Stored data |
--------------------

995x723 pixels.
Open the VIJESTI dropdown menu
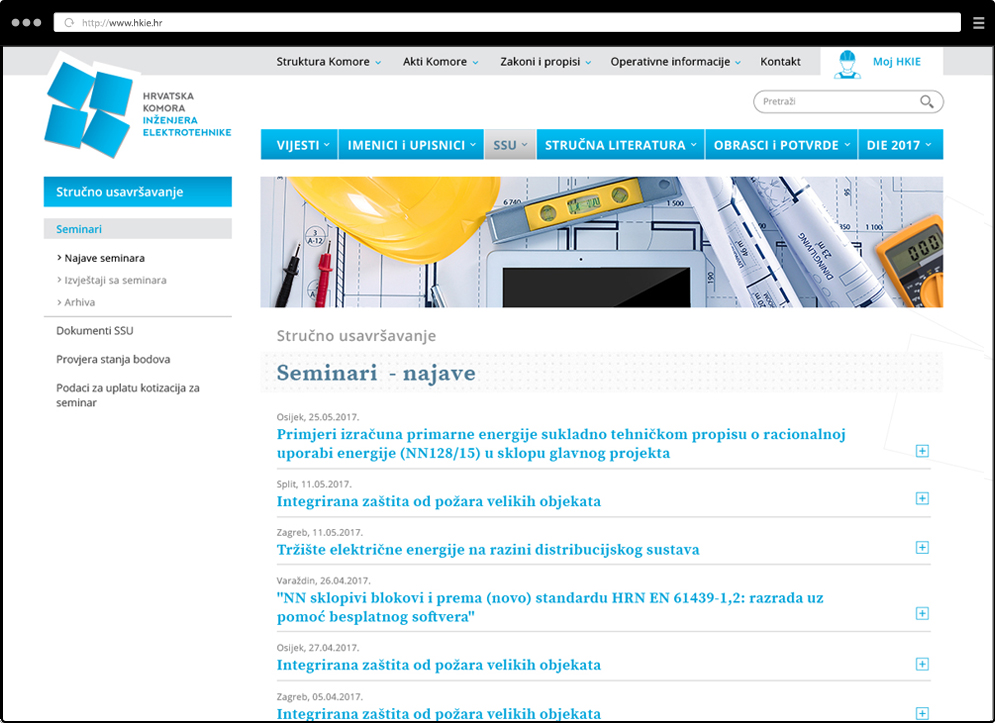pyautogui.click(x=299, y=145)
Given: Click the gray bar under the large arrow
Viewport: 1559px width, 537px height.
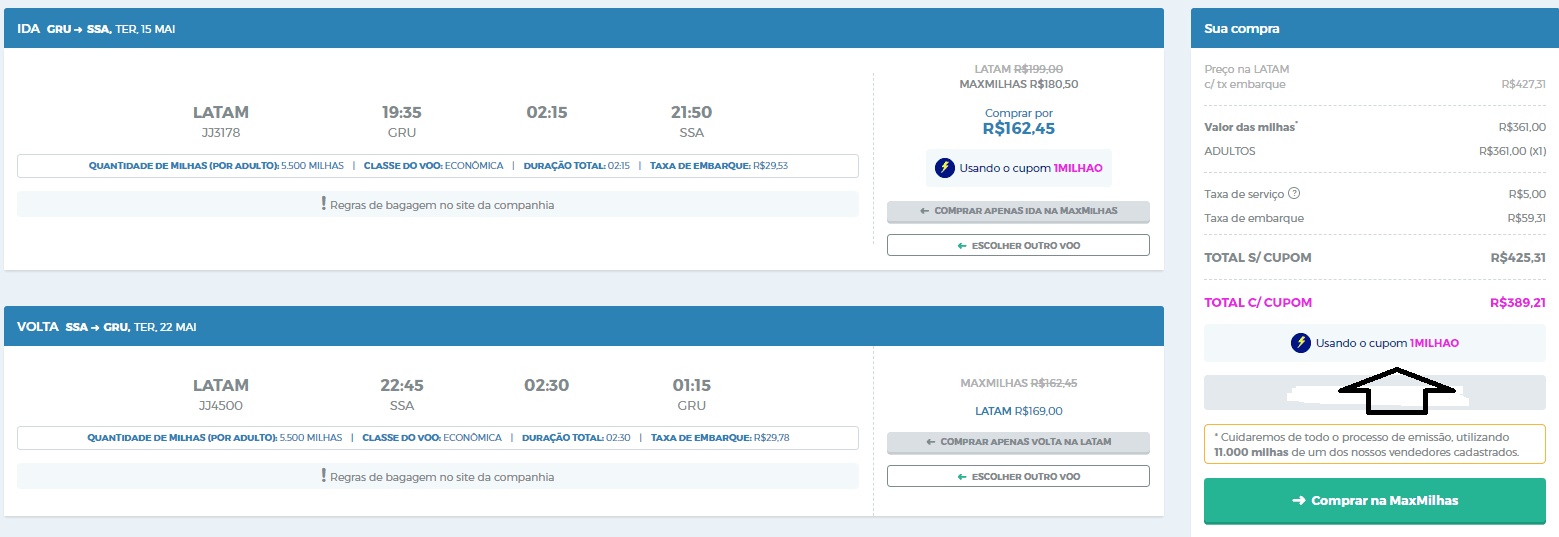Looking at the screenshot, I should [1374, 393].
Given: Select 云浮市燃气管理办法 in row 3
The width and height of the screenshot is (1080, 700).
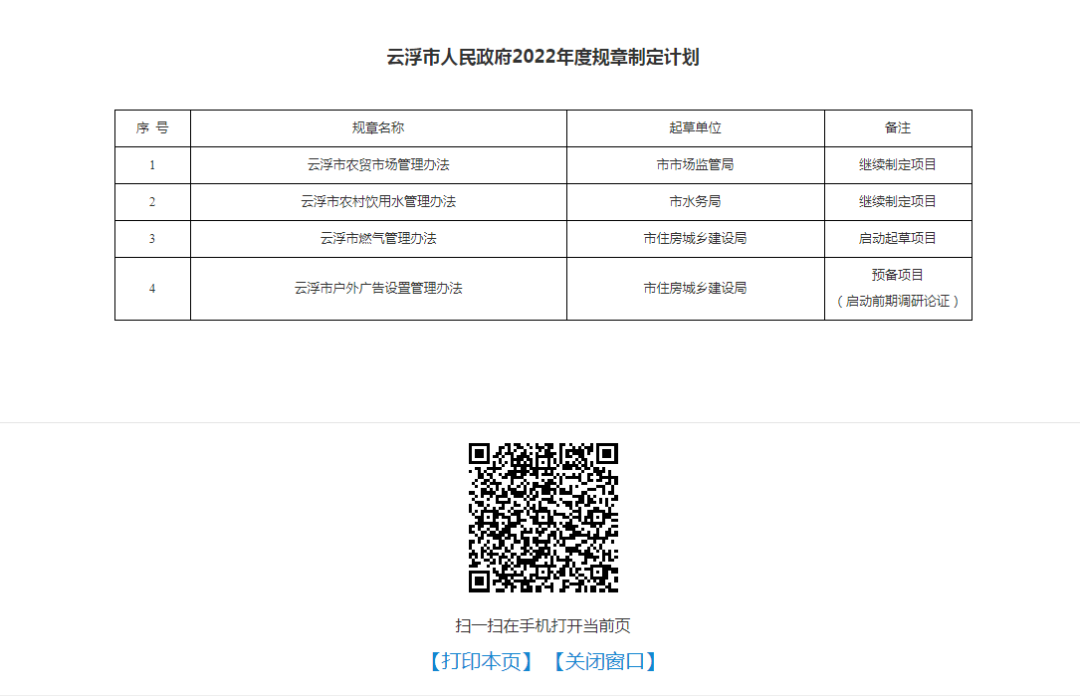Looking at the screenshot, I should coord(378,239).
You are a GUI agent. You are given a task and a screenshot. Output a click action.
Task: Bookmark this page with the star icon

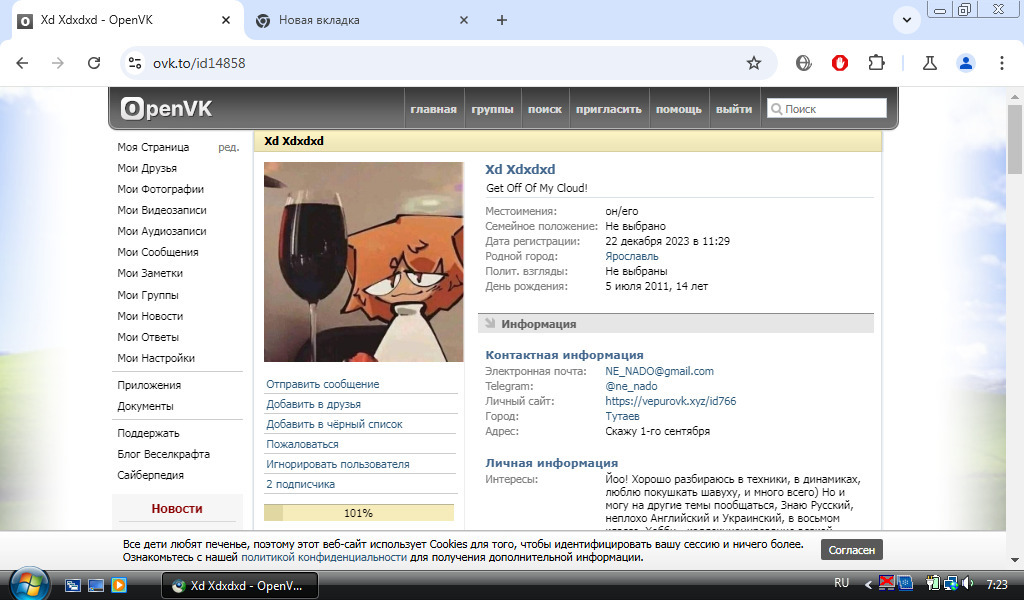[754, 63]
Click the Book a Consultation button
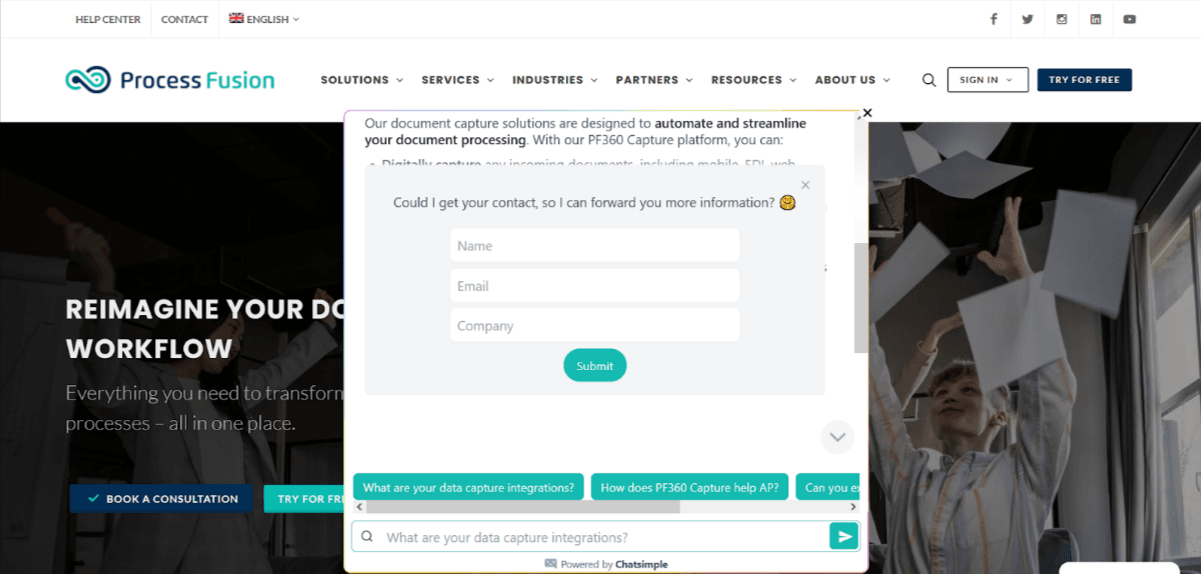The image size is (1201, 574). [x=161, y=498]
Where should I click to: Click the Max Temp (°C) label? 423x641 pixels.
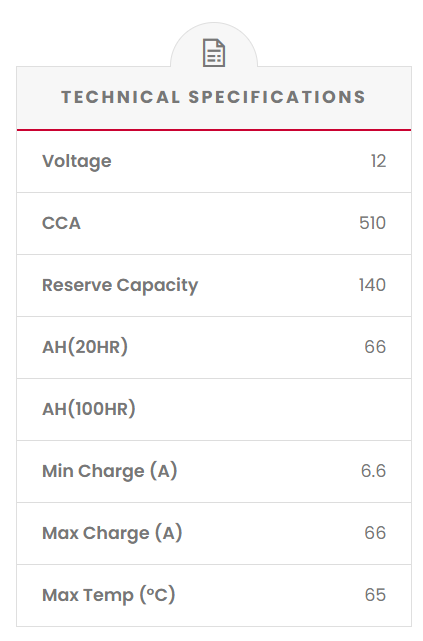pyautogui.click(x=109, y=595)
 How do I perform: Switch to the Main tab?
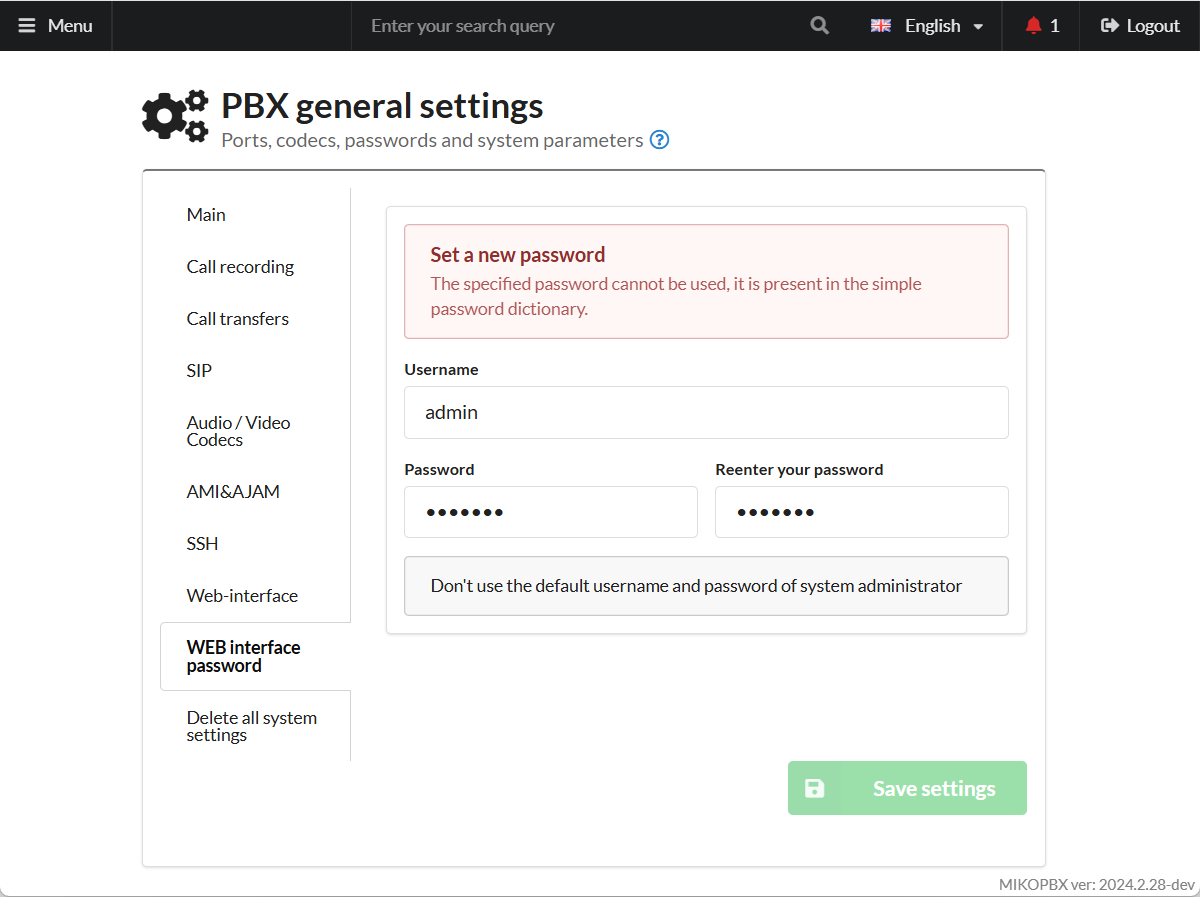206,215
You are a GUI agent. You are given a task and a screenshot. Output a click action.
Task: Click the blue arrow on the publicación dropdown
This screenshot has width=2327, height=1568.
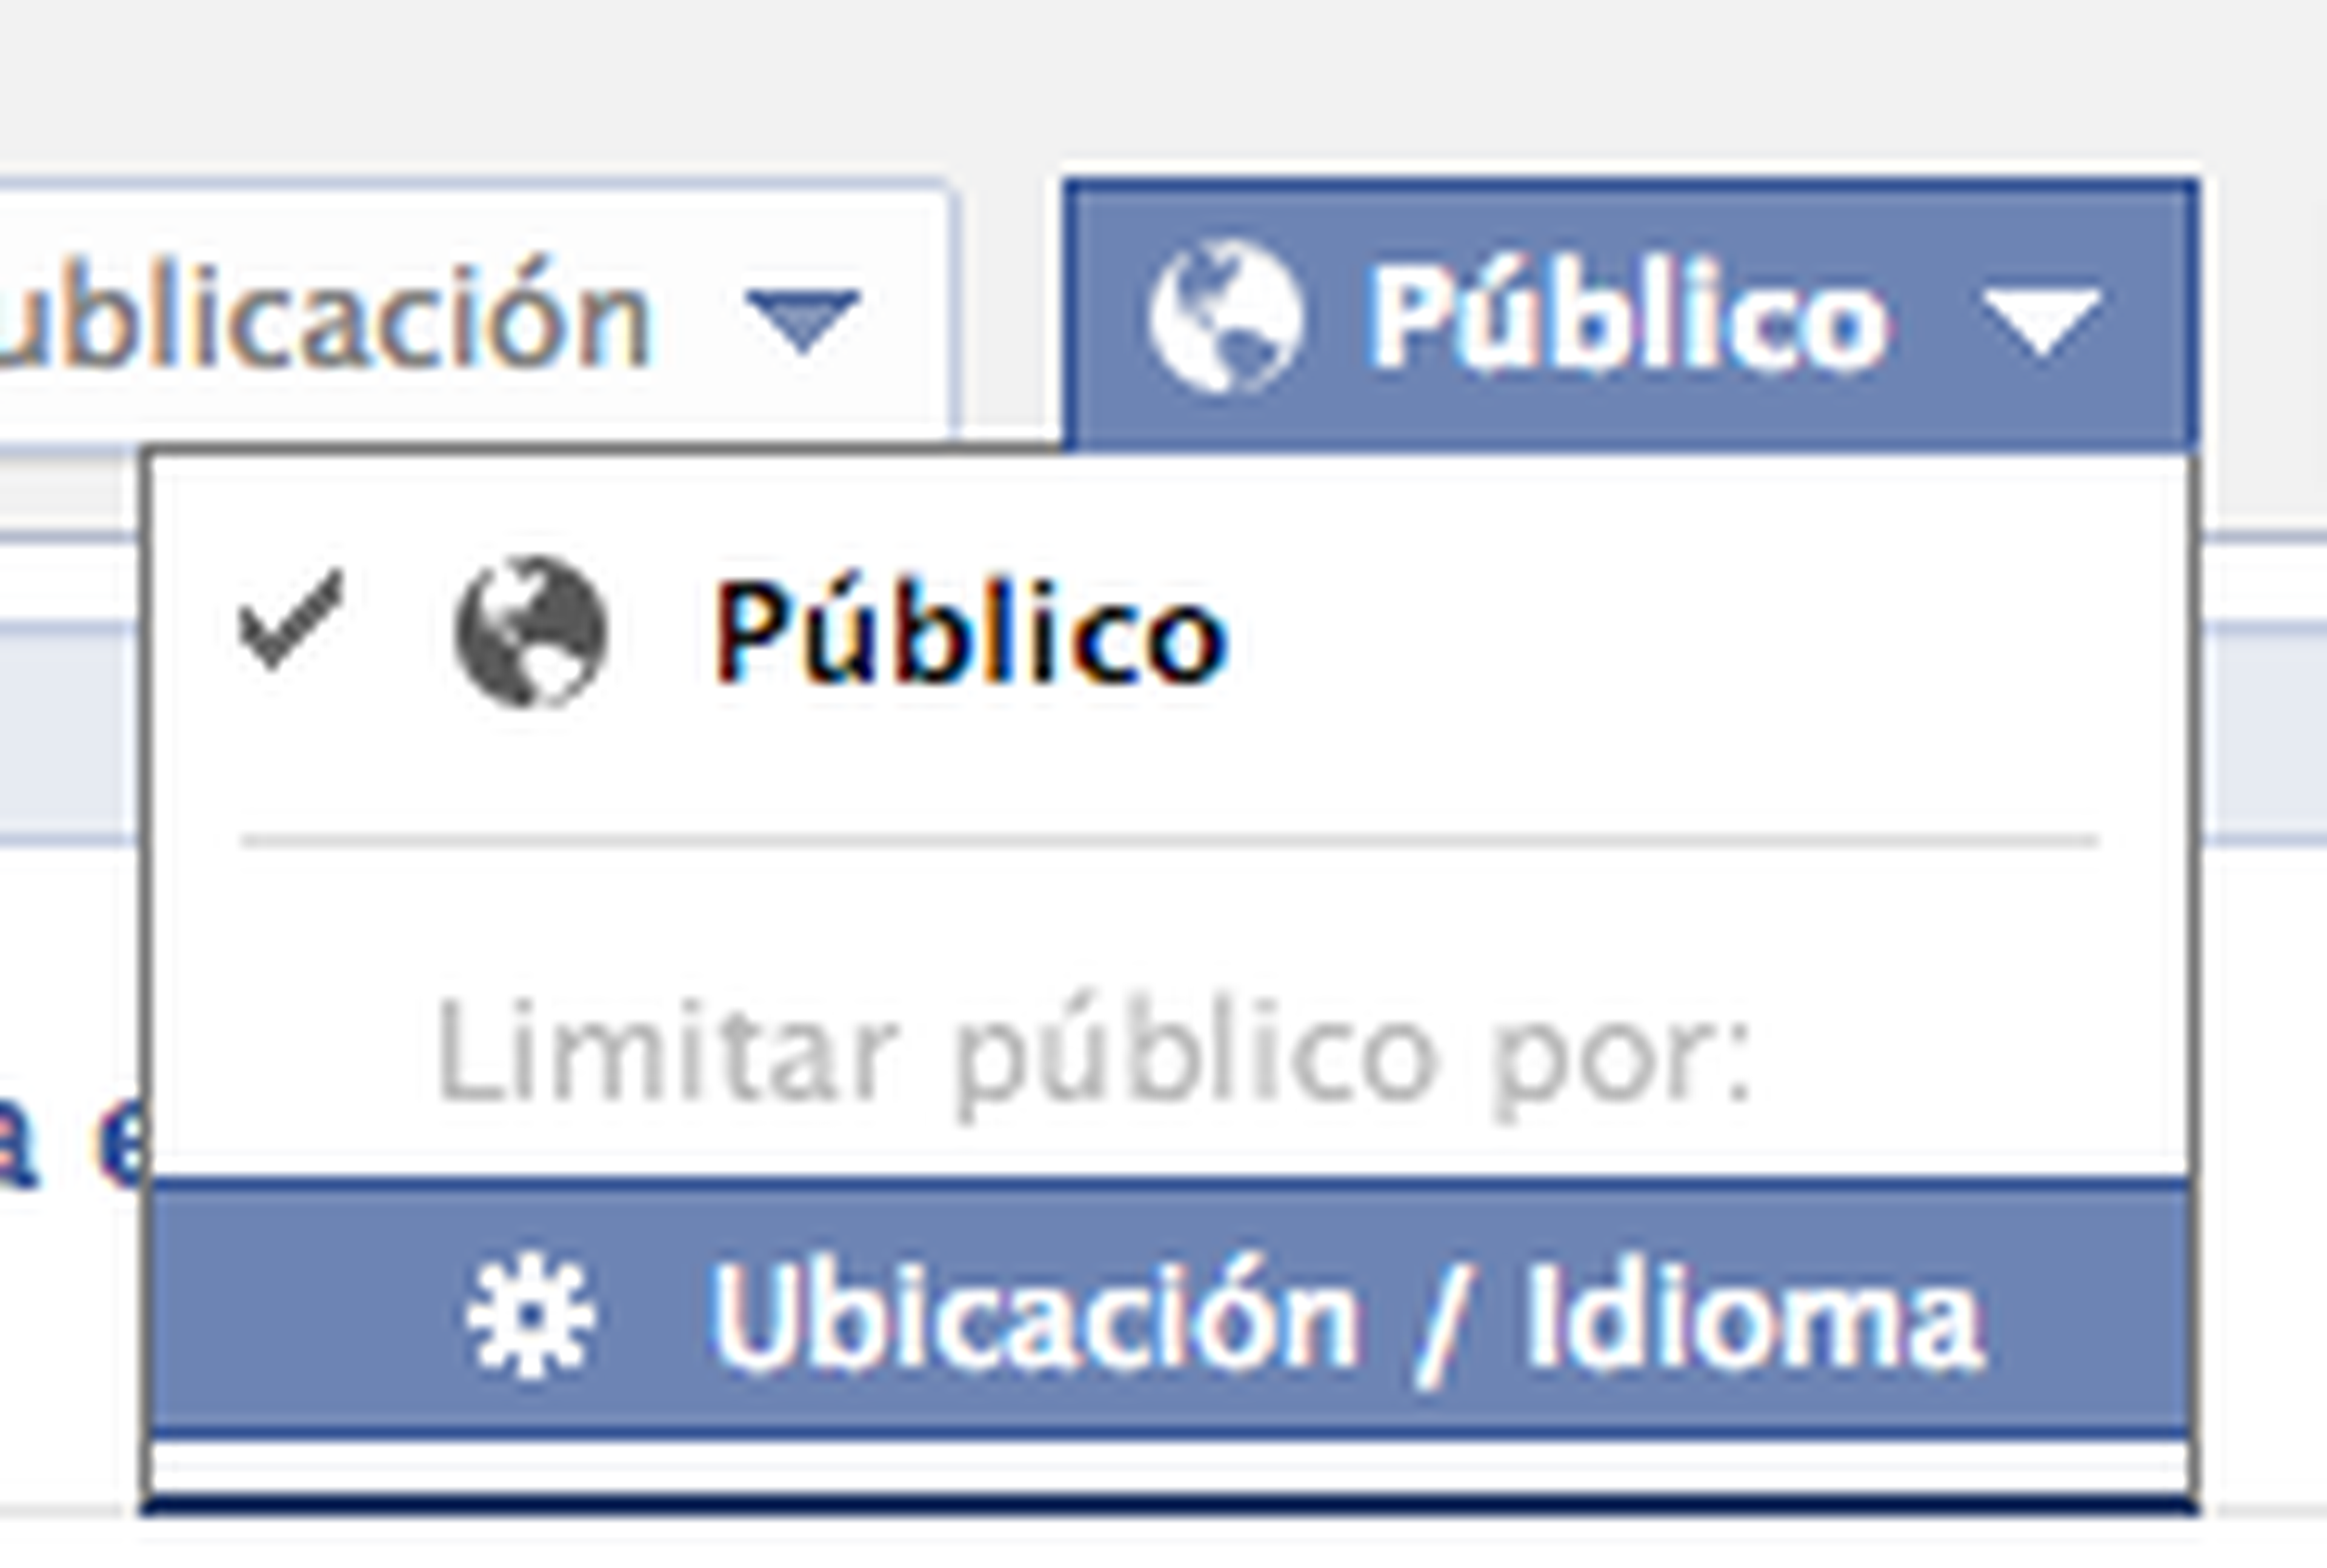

--------------------

For this exercise, repeat word for word only the lines from the one containing "Where should I" through the end of the data, including both. Pictures do not go in the copy.

Where should I click to: Click the Max Temp (°C) label? 423x641 pixels.
pyautogui.click(x=109, y=595)
 How do I perform: Switch to the Main tab?
206,215
You are a GUI agent. You are given a task and a screenshot. Output a click action.
Task: Click the blue arrow on the publicación dropdown
This screenshot has width=2327, height=1568.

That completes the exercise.